§ Problem details
Please write out exactly the line containing "You are a computer-use" below and every line after it, through the last one, but leave out any pictures.
━━━ Provided records
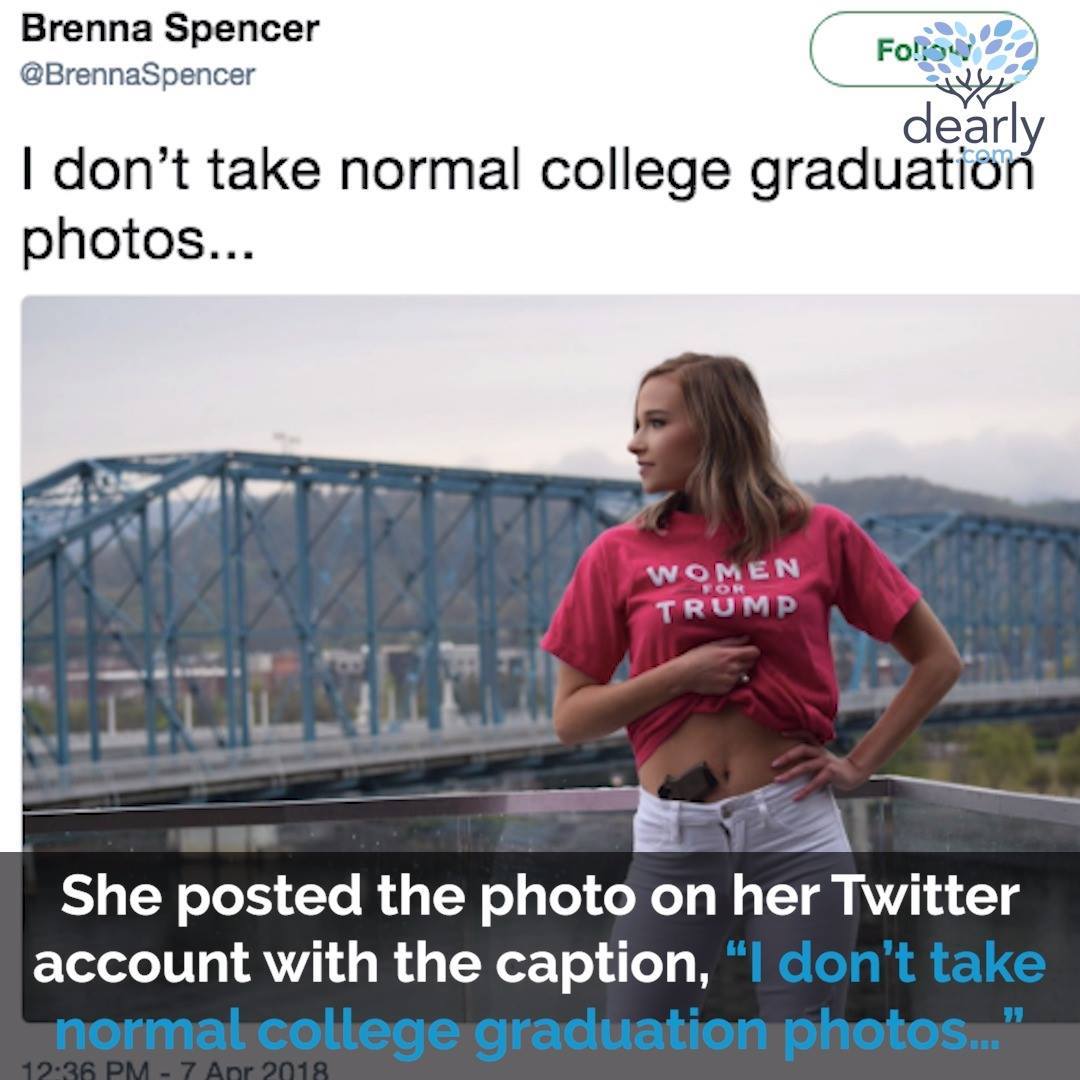Click the dearly.com tree logo icon
This screenshot has height=1080, width=1080.
click(979, 63)
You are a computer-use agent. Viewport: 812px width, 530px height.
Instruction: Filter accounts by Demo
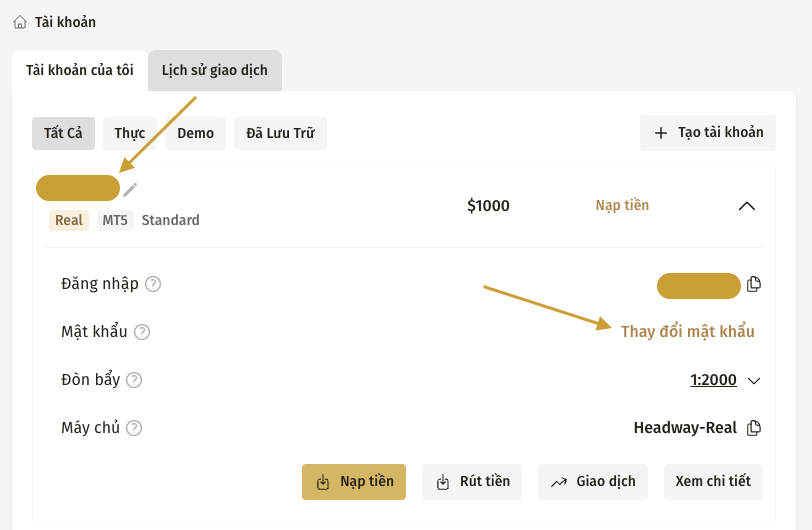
━━━━━━
§ Solved problem
You are a computer-use agent. Viewport: 812px width, 530px height.
Instruction: Filter accounts by Demo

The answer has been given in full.